Segmento del documento:

El último ejemplo de la lucha de estos tres grupos por el relato y el control de la IA se conoció poco después de cerrarse el culebrón de OpenAI. Un grupo de empleados de la compañía habría avisado antes del despido de Altman de un nuevo avance que suponía «un riesgo para la humanidad». Se trata, supuestamente, de Project Q* (leído Q-star), un desarrollo muy cercano a la inteligencia artificial general (AGI). Pero ¿por qué tanta insistencia con el riesgo para la humanidad? ¿Qué tiene la AGI que asusta tanto?
Asier Gutierrez Fandiño, exingeniero del BCN Supercomputing Center y, entre otros cargos, asesor del Gobierno en IA, señala a este diario que «no existe una definición única de AGI», pero sería una máquina «capaz de programarse ella sola y aprender por su cuenta». Para explicar las diferencias entre lo que tenemos ahora entre manos y el cambio que podría suponer Q*, este experto toma de punto de partida GPT-4. «Ha sido entrenado sobre cualquier dato que encuentre en internet. Lo que ocurre es que llevan a cabo un posterior entrenamiento por refuerzo, que es, por así decirlo, unas esposas para tenerlo controlado y que le impidan irse por un lado o por otro y dar resultados inesperados. Aun así, hay gente que consigue romper esas ataduras”, resume.
Con la inteligencia artificial general podría ocurrir lo mismo, pero sin que un humano le pida nada. “Es cierto que se le introducen unos datos de inicio con lo que se le explicaría cómo funcionan las cosas, pero, a partir de ahí, en lugar de programar funciones adicionales (como mandar un correo), le das acceso a la consola de comandos y aprende a enviarlo. Este funcionamiento le permite, por así decirlo, programarse sin intervención humana”, detalla. A diferencia de los actuales modelos de lenguaje, tendría más memoria. “No es una tecnología tan senil como la actual, donde es el humano el que introduce la experiencia en el modelo. Aquí iría aprendiendo e incorporando esa experiencia y esa prueba-error a su conocimiento sin supervisión”.

Líneas extraídas:
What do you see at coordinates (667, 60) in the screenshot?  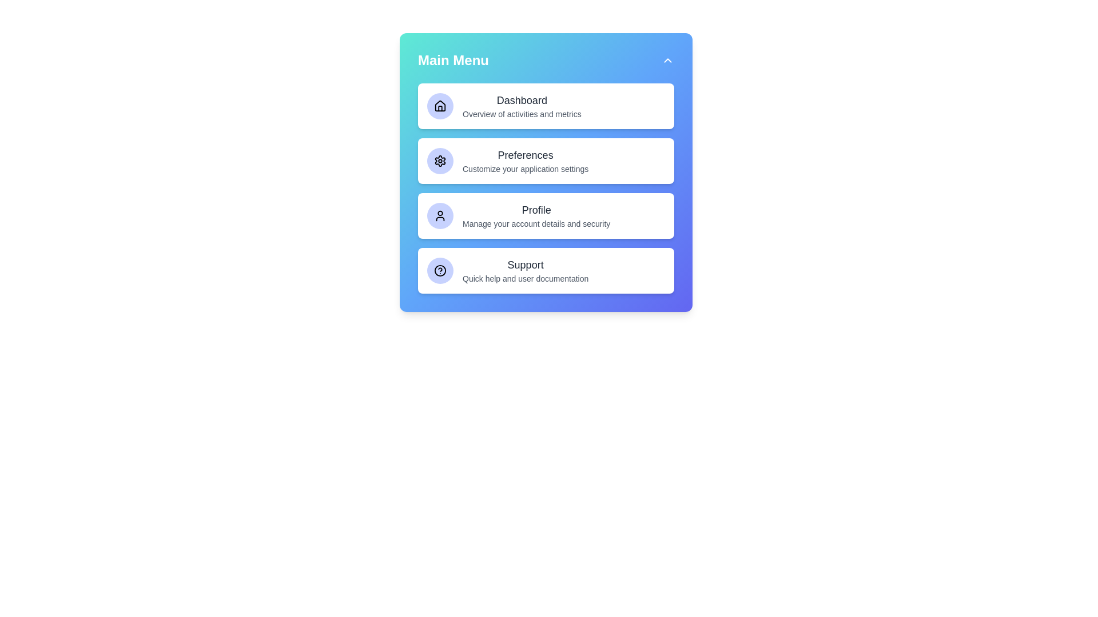 I see `toggle button in the top-right corner to toggle the menu visibility` at bounding box center [667, 60].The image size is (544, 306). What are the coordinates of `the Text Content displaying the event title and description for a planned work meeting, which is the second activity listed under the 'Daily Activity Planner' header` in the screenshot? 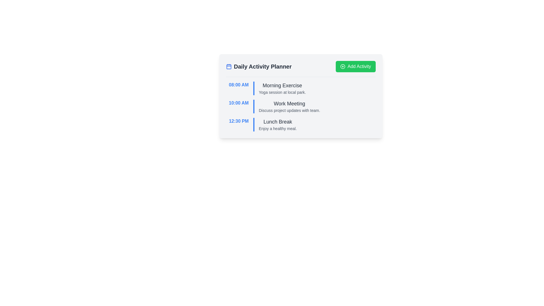 It's located at (286, 106).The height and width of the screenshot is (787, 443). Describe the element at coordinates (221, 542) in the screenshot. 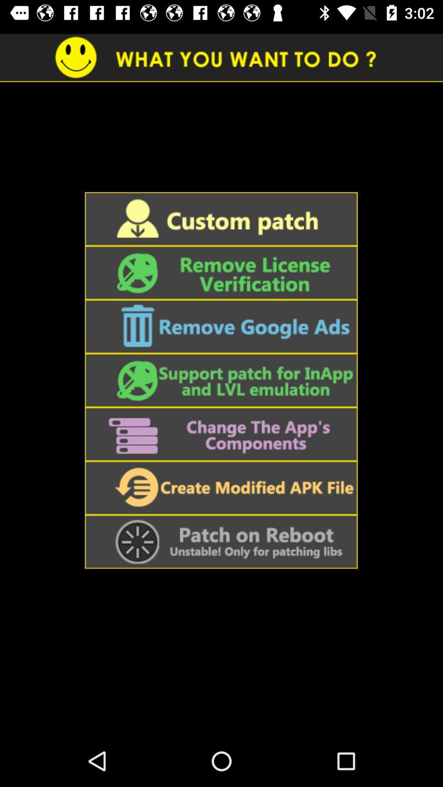

I see `apply patch on reboot` at that location.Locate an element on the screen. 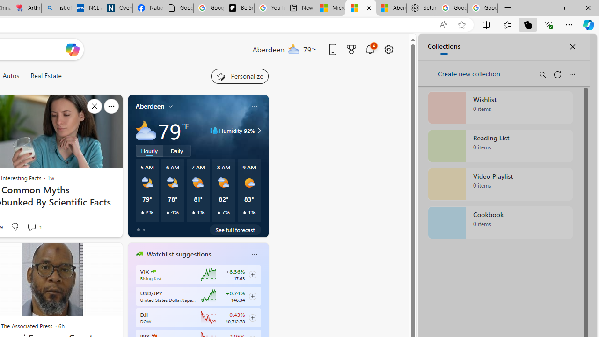 The height and width of the screenshot is (337, 599). 'Daily' is located at coordinates (177, 150).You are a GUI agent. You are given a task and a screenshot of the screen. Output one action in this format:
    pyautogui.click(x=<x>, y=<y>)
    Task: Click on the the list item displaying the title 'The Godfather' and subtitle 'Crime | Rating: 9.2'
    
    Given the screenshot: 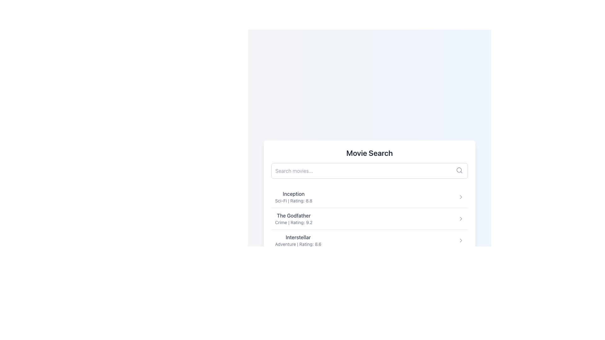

Tarea solicitada A:
Indica si cada afirmación concuerda con el segmento del documento y cita las palabras exactas que lo deciden: (i) Project Q* se lee «Q-star». (ii) Gutierrez Fandiño sostiene que hay una definición única de AGI. (iii) La AGI tendría menos memoria que los modelos de lenguaje actuales.
Tarea solicitada B:
Enumera todo lo que el segmento del documento escribe entre paréntesis.

Resultado del ejercicio A:
(i) Sí: «Project Q* (leído Q-star)».
(ii) No: «no existe una definición única de AGI».
(iii) No: «A diferencia de los actuales modelos de lenguaje, tendría más memoria».

Resultado del ejercicio B:
leído Q-star
AGI
como mandar un correo